Euro, złoty, hryvnia - 1.

Spring journeys are the best: no heat, no high prices, no crowds of ill mannered, loud tourists. Blooming trees and fresh grass make any country look fine. We said we wouldn't stop till we get to Slovakia. And yes, we managed to stop only twice: once in Nagykároly (Carei in Romanian) to visit the castle of the Károlyi family, a beautifully renovated building with a spectacular interior.






We couldn't and didn't even try to resist temptation while passing the Tokaj wine region in Hungary, so we stopped again to buy some wine from a local producer. Our destination was Kosice (Kassa in Hungarian) where we arrived late and took us some time to find a parking place, so we raced to the cathedral to find it open. This beautiful Gothic style construction is interesting for Hungarians not only for its beautiful winged altar and pretty interior but for Francis II Rákóczi's tomb, prince of Transylvania and leader of an uprising against the Habsburg House which ended with his exile in Turkey. He died in Tekirdag (in Hungarian: Rodostó) and was buried in 1735 in Istanbul, in the Saint-Benoit (then Jesuit) French church in Galata, next to his mother, Ilona Zrínyi. In 1906 his remains were moved to the St. Elisabeth Cathedral in Kassa where he rests next to his mother and son. A few years later, at the end of the 1st World War Hungary lost 2/3 of its territories and Kassa became part of Slovakia, so Francis II Rákóczi rests in a foreign country again.
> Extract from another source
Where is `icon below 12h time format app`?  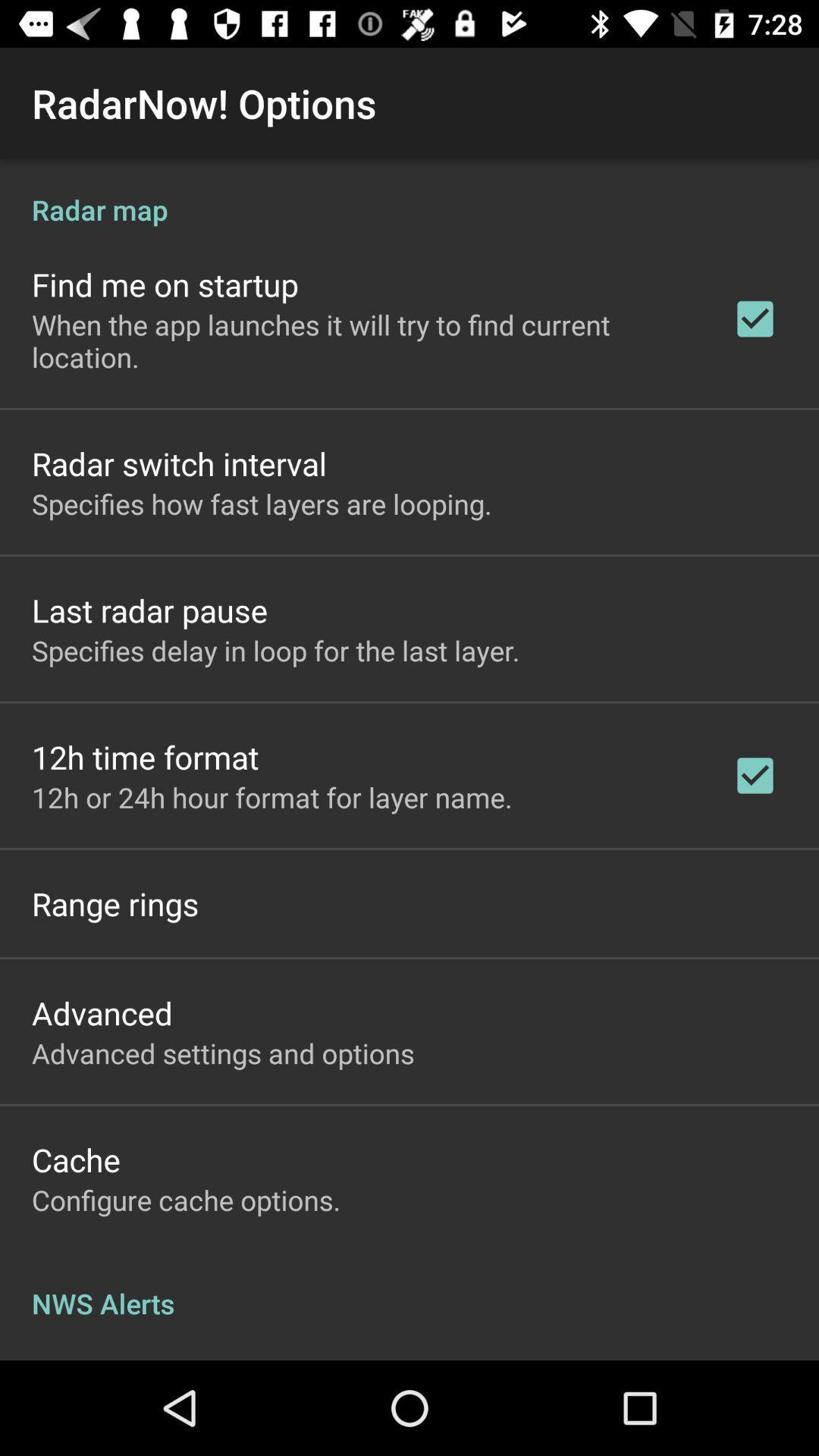 icon below 12h time format app is located at coordinates (271, 796).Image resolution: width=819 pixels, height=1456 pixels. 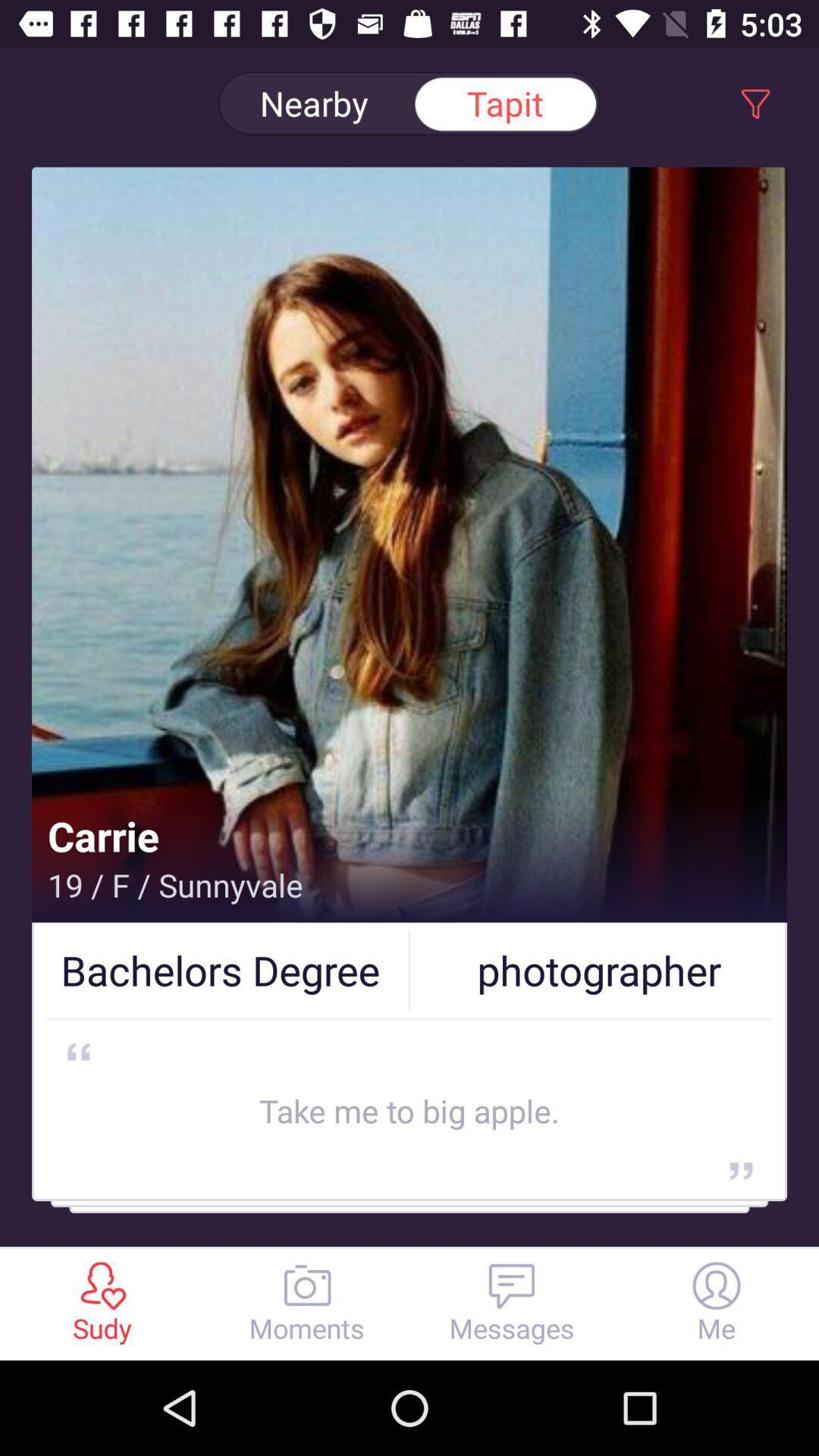 What do you see at coordinates (410, 582) in the screenshot?
I see `the image` at bounding box center [410, 582].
The caretaker of the cathedral spoke Hungarian and recommended us a cheap hostel which proved quite expensive for us. Since they switched their currency to euro their prices went up. We continued our journey to Poland the next morning and stopped in Bártfa (Bardujevo in Slovakian), a surprisingly beautiful and completely untouristic town. The church and town hall are surrounded by neat and pretty "gingerbread" houses. Bártfa is often mentioned in Kálmán Mikszáth's novels and short stories and it reminded me of my beloved childhood readings. I really liked Bártfa and I hope I can return there again.









We continued our journey to Krakow. The landscape was hilly, the peaks were spotted with picturesque fortresses.


We crossed the border soon after leaving Bártfa (Bardujevo) and arrived in Poland. The road ran through beautiful, dense pine forests with very little traffic. When we saw the first village we realised that the area was inhabited by a minority (Ukrainians perhaps?) because the churches we passed were Orthodox, not Catholic. Like this one:




In the First World War the eastern front, where Austrian-Hungarian troops were fighting Russian forces was stretching through Galicia, an area covering the southeast of Poland and the upper western part of Ukraine. My great grandfather's brother died in 1916 in Galicia, around a town situated now in Ukraine, at the age of 21, due to an abdominal shot. On her deathbed his sister (my aunt) asked us to find his grave when we would have the chance to. At that time the area was part of the USSR and such a visit was out of question. But now Ukraine is a separate state, we don't need a visa any more, so I am planning to start a search soon. I have already sent several letters to different organisations dealing with this issue and I hope that I'll be able to track the exact place.

War cemeteries are frequent in the eastern parts of Poland. Some have names, others only bear numbers (up to 134). All of them are clean, well maintained and it is easy to find them. We visited one around Gorlice. It was a silent place in the forest, the air was fresh and birds were singing. Those buried here were mostly Ukrainian and Polish but we found a few Hungarian names too.






We stopped for a quick lunch in Gorlice and continued our journey to Krakow.